Integrate CA Single Sign-On with CA Service Catalog

This article contains the following topics:
casm1401
This article contains the following topics:
By default, CA Service Catalog uses CA EEM to authenticate  the requests. You can optionally use CA Single Sign-On to provide Web based single sign-on (SSO) and enhanced authentication to CA Service Catalog users.
CA SiteMinder is now known as CA Single Sign-On.
 
Options to Authenticate Users
This section explains the two possible authentication flows for authenticating CA Service Catalog users. The first authentication flow uses CA EEM alone. The second authentication flow uses CA EEM with CA Single Sign-On, enabling single sign-on and providing enhanced security.

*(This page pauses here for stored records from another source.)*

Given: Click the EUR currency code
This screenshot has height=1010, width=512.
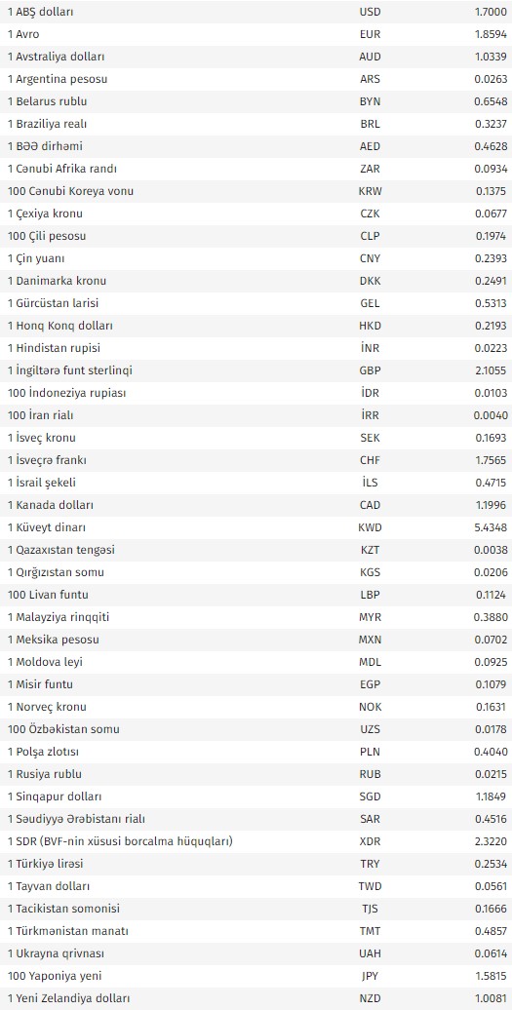Looking at the screenshot, I should pyautogui.click(x=370, y=34).
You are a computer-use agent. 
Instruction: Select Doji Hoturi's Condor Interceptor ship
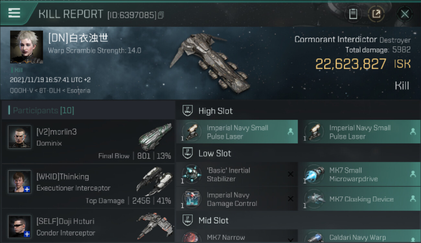pyautogui.click(x=154, y=226)
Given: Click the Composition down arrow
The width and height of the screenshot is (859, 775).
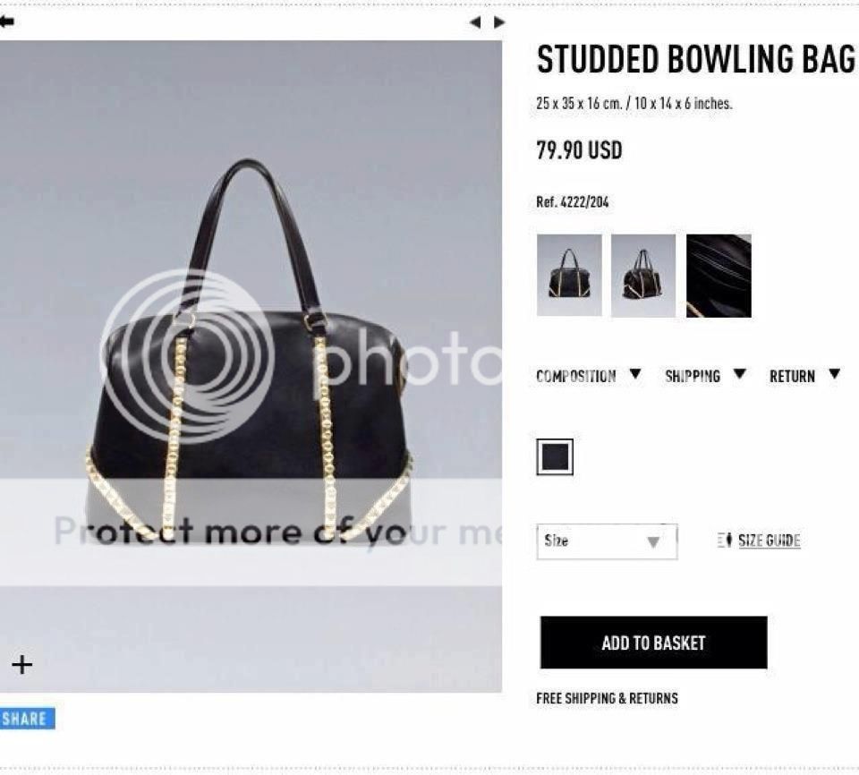Looking at the screenshot, I should point(635,374).
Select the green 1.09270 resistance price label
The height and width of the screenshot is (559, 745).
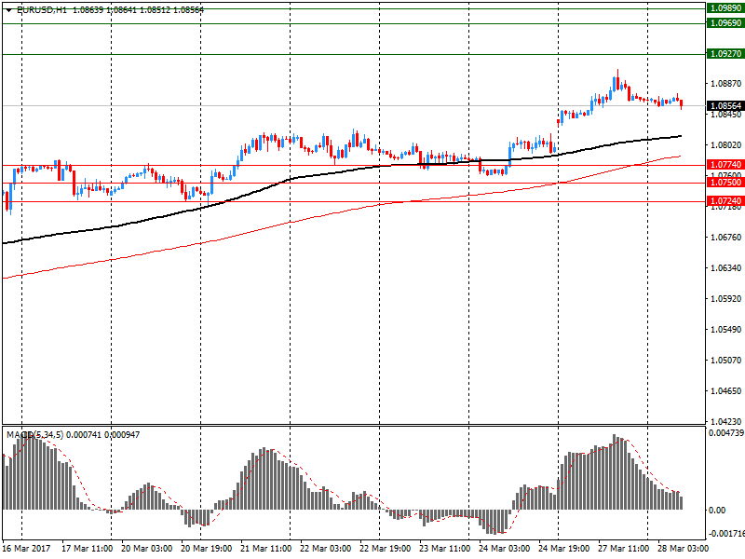[x=725, y=54]
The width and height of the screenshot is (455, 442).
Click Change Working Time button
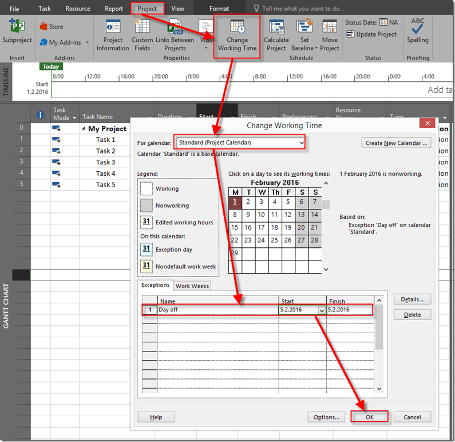(237, 35)
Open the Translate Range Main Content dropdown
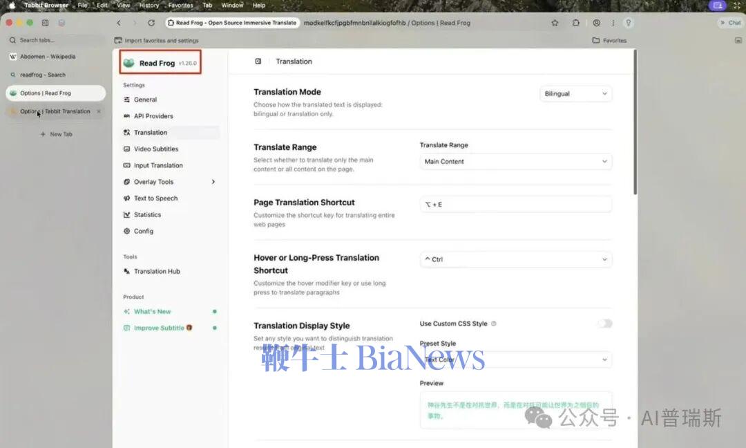746x448 pixels. click(x=515, y=162)
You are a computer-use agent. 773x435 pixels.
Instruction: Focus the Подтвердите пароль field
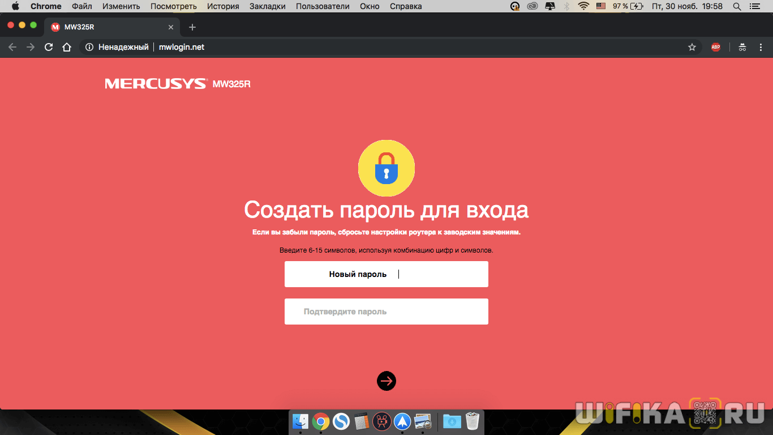pos(387,312)
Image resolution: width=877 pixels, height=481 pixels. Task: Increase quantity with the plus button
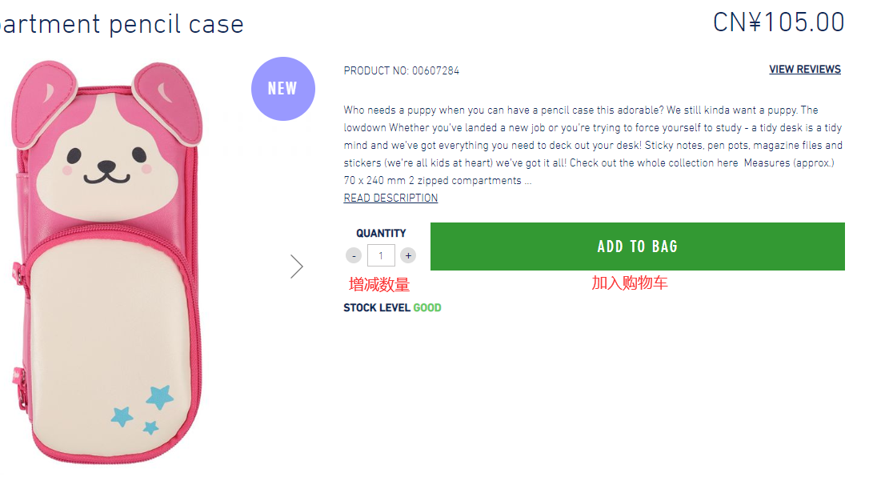tap(408, 256)
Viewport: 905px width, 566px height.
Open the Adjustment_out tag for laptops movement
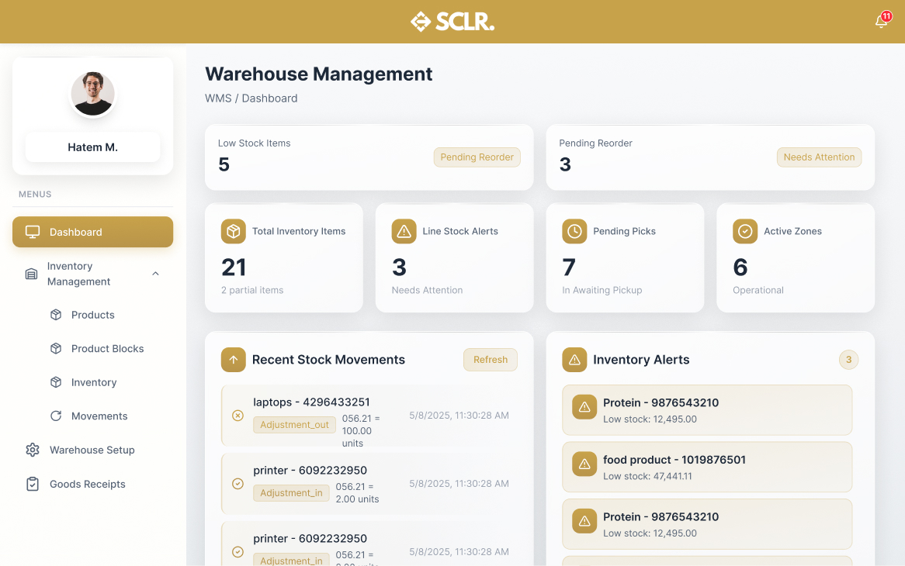294,425
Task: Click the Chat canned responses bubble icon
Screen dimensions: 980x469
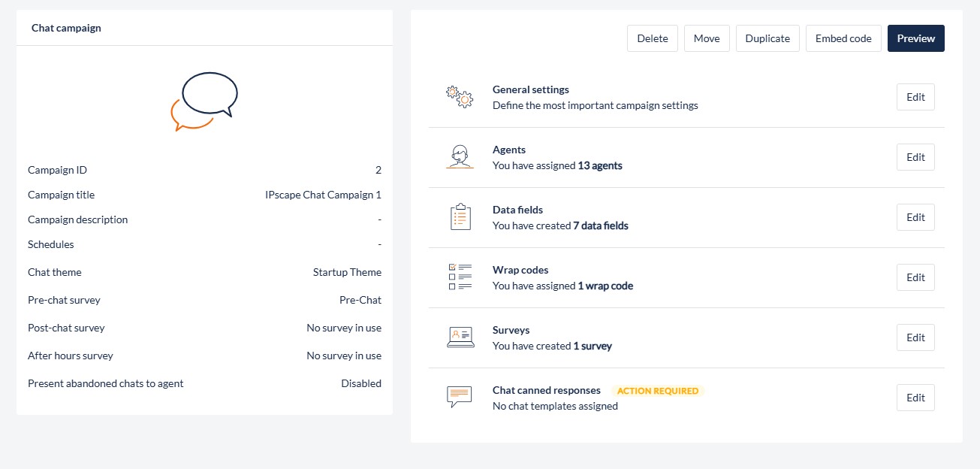Action: coord(460,397)
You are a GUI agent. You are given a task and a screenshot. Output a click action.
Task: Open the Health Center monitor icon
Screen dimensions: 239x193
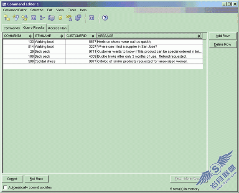[51, 18]
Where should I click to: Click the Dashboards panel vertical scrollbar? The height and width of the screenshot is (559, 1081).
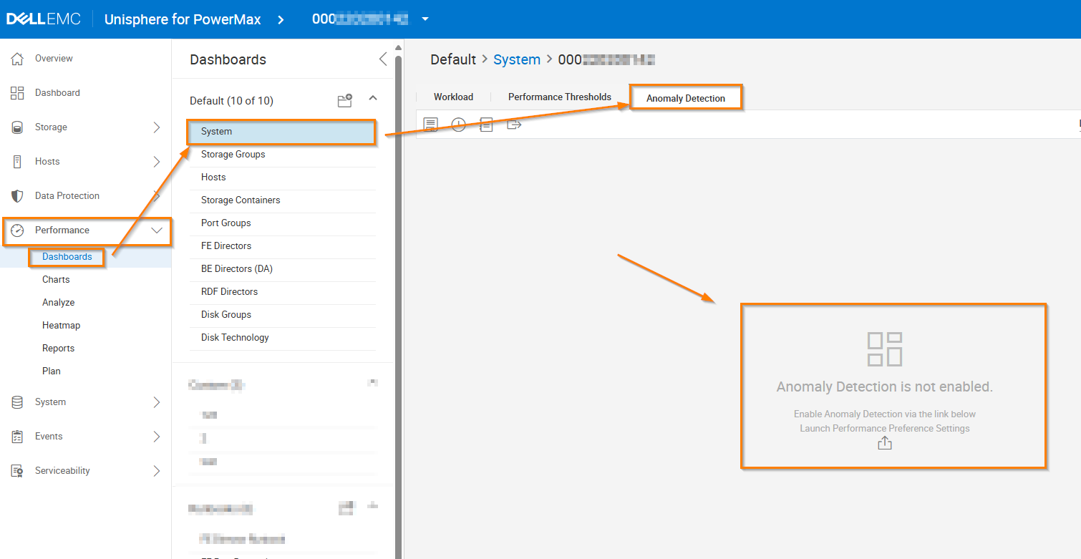coord(398,286)
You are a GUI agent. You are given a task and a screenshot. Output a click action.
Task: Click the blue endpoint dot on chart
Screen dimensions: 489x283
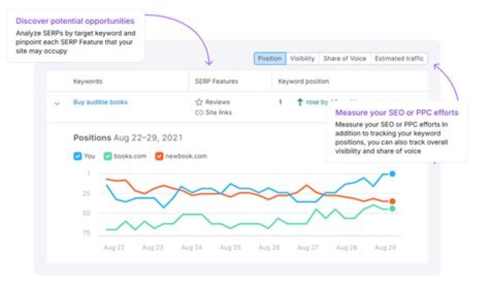click(x=393, y=174)
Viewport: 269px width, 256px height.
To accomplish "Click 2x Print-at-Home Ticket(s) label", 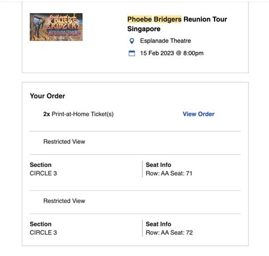I will [x=78, y=114].
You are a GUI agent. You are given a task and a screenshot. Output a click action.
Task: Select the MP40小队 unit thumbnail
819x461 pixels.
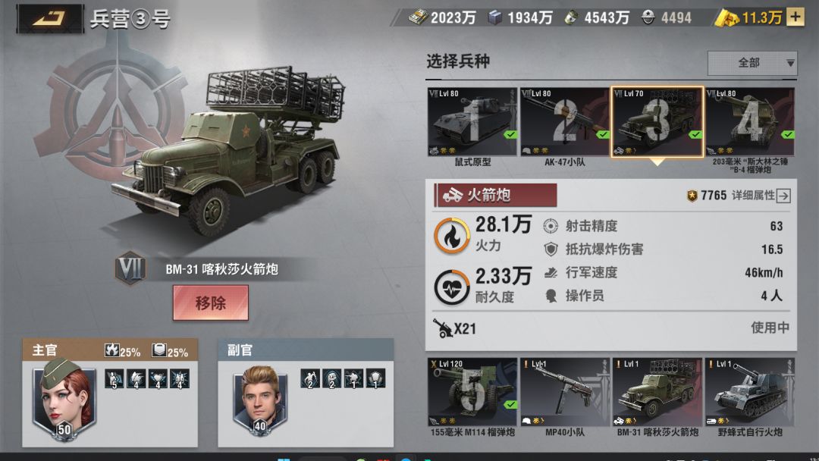[565, 391]
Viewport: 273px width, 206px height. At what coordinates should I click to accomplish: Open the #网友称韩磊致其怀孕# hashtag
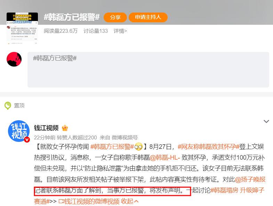point(208,147)
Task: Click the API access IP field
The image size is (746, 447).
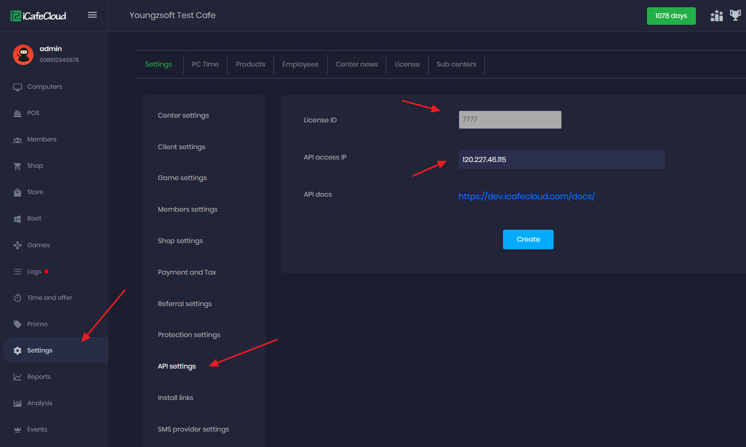Action: [x=561, y=159]
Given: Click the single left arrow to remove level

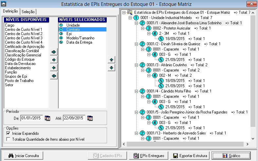Looking at the screenshot, I should tap(54, 68).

Authentication Flow Using CA EEM
By default, CA Service Catalog uses CA EEM to authenticate users. In this example of the basic authentication flow, requests from CA Service Catalog users first pass through Tomcat. The requests then pass through the MDB, and end at your authentication server, for example, Active Directory. The following diagram illustrates the basic authentication flow with CA EEM and Active Directory:
CA Service Catalog Authentication Flow Using CA EEM
CA Service Catalog Authentication Flow Using CA EEM
 
Authentication Flow Using CA Single Sign-On
In this authentication flow with CA Single Sign-On, requests from CA Service Catalog users go to CA Single Sign-On for authentication. If the request is authorized, then the requests are forwarded to the Tomcat instance of Catalog Component by the web server hosting CA Single Sign-On. Thus, in this flow, CA Single Sign-On validates the authentication requests from CA Service Catalog users. The following diagram illustrates the enhanced authentication flow with CA Single Sign-On.
CA Service Catalog Authentication Flow Using CA SiteMinder
CA Service Catalog Authentication Flow Using CA SiteMinder
Set Up Web Single Sign-on
To implement web-based (SSO) and enhanced authentication to CA Service Catalog users, complete the following tasks:
  1. Install and configure CA Single Sign-On, including its Policy Server and CA Single Sign-On Web Agent.
    For more information, see your CA Single Sign-On documentation.
  2. Redirect the authentication requests from your web server to Tomcat. Here, your web server (such as Apache or Microsoft Internet Information Server [IIS]) has the CA Single Sign-On web agent installed.
    For more information, see your web server documentation.
  3. In the CA Single Sign-On Administration GUI, configure CA Single Sign-On to protect CA Service Catalog resources by performing the following tasks. For more information, see your CA Single Sign-On documentation.
    1. Open the policy server UI.
    2. Create an agent object for CA Service Catalog; do
      not
      check support 4.x Agents”.
    3. Create an agent configuration object for the agent you just created.
    4. Create a host configuration object.
    5. Optionally, create an authentication scheme.
    6. Create a realm and a rule with the resource filter as usm/*.
    7. Create a CA Service Catalog domain and add the user directories, administrator, and realm to the domain.
    8. Create a policy and add the rule that you just created to the policy.
  4. In the Administration, Configuration section of the CA Service Catalog GUI, configure the single sign-on authentication parameters to match CA Single Sign-On.